OBJETIVO 1 — Reproduza fielmente tudo o que vai do início dos registos até à linha que contém "will tap(312, 114).", incluindo ambas as extremidades.

TEXTO PARA LER —
Mais regiões. Mais votos obrigatórios. Multas para quem não vota. Nada disto
serve absolutamente para nada, a não ser dar emprego às agências de
comunicação.
A crise de cidadania e de participação política na Europa resulta da
metamorfose dos cidadãos nacionais, uma certeza, em cidadãos europeus, uma
abstracção. Como é efeito da
transferência das soberanias nacionais, conhecidas, para a soberania europeia,
inexistente. A crise política é consequência do definhamento dos parlamentos
nacionais e da emergência de um parlamento artificial sem identidade.
A soberania europeia não existe. Como
não existem cidadãos europeus. Os cidadãos são nacionais. Que estes sejam
europeus, muito bem. Mas que sejam cidadãos europeus, nem pensar. A cidadania
exige e implica reconhecimento e identidade, pertença e justiça, cultura e tradição!
Praticamente nada disso existe na Europa, a não ser dentro dos Estados e das
nações. Para tudo o que é político e democrático, os cidadãos querem tratar com
o seu país e a sua comunidade, não com a Europa. Para a justiça e a coesão, os
cidadãos olham para os seus Estados, não para a Europa.
A União Europeia pode e deve
respeitar a democracia, mas não é democrática. Faz tudo o que se imagina para
diminuir a abstenção e aproximar os cidadãos. Mas é tarefa inútil. As
liberdades, a cultura, a ciência e a protecção social são construções humanas e
sociais, com história e geografia, não resultam da política europeia, nem de
construções jurídicas ou de sistemas internacionais de equilíbrio.
Fizemos uma Europa longe demais.
Recuar é difícil. Mudar de rumo ainda é mais difícil, mas necessário. Se assim
não for, a alternativa, a liquidação, é desastrosa.
Sociólogo
COMENTÁRIOS:
Rusty Tachikoma,
11.03.2019: "Mas é tarefa inútil. As liberdades, a cultura, a ciência e
a protecção social são construções humanas e sociais, com história e geografia,
não resultam da política europeia, nem de construções jurídicas ou de sistemas
internacionais de equilíbrio." Errado, meu caro. As últimas podem ajudar a acelerar a
realização das primeiras. As primeiras são aquilo que irá resultar em cada vez
maior trânsito de pessoas e ideias (como nunca se viu sequer até à 15 anos
atrás). Além disso, algumas dessas construções que enumerou não necessitam do
conceito "nação" para existirem.
António M. Pinto, V. N. de Gaia 11.03.2019: Numa coisa o António Barreto se parece
com Karl Marx: analisa bem a situação mas perde-se na solução. Marx, por
excesso; Barreto, por escassez.

OBJETIVO 2 — No texto sobre a cidadania europeia, para onde olham os cidadãos em matéria de justiça e coesão?

MATERIAL —
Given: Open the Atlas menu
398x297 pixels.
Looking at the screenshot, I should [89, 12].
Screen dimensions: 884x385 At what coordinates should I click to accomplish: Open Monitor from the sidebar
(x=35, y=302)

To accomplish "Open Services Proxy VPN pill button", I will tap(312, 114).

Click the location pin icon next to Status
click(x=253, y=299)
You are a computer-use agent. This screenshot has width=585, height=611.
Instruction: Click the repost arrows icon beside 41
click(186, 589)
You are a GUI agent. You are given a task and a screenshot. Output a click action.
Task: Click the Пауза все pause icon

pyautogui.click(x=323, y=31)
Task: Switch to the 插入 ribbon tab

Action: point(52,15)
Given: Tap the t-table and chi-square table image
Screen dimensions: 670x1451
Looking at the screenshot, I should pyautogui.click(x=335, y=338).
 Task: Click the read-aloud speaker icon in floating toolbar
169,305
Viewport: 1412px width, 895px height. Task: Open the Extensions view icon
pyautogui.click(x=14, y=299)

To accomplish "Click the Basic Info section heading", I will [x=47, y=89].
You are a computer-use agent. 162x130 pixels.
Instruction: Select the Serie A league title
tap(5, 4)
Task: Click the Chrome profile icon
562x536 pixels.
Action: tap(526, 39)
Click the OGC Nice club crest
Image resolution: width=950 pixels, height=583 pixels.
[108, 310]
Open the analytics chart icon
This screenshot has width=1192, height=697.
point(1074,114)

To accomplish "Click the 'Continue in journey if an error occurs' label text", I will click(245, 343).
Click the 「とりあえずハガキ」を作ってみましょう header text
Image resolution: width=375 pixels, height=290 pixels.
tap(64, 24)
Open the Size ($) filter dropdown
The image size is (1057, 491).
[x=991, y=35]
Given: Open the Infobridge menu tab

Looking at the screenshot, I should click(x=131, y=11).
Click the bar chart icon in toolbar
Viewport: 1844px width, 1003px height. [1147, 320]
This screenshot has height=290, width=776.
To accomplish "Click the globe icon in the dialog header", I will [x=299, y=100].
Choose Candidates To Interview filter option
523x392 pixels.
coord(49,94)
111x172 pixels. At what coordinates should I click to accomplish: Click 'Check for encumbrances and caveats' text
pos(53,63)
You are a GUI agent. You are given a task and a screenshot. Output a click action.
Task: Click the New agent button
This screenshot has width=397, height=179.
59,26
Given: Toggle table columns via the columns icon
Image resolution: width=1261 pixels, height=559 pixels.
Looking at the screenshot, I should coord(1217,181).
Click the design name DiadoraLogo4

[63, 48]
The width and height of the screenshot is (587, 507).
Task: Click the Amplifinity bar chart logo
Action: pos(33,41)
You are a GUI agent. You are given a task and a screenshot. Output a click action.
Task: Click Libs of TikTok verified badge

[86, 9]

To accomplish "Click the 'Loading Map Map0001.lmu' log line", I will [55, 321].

RESPOSTA COMPLETA 1 —
Given: Open the Atlas menu
398x297 pixels.
Looking at the screenshot, I should [89, 12].
Screen dimensions: 884x385 At what coordinates should I click to accomplish: Open Monitor from the sidebar
(x=35, y=302)

To accomplish "Open Services Proxy VPN pill button", I will tap(312, 114).

RESPOSTA COMPLETA 2 — Para os seus Estados, não para a Europa.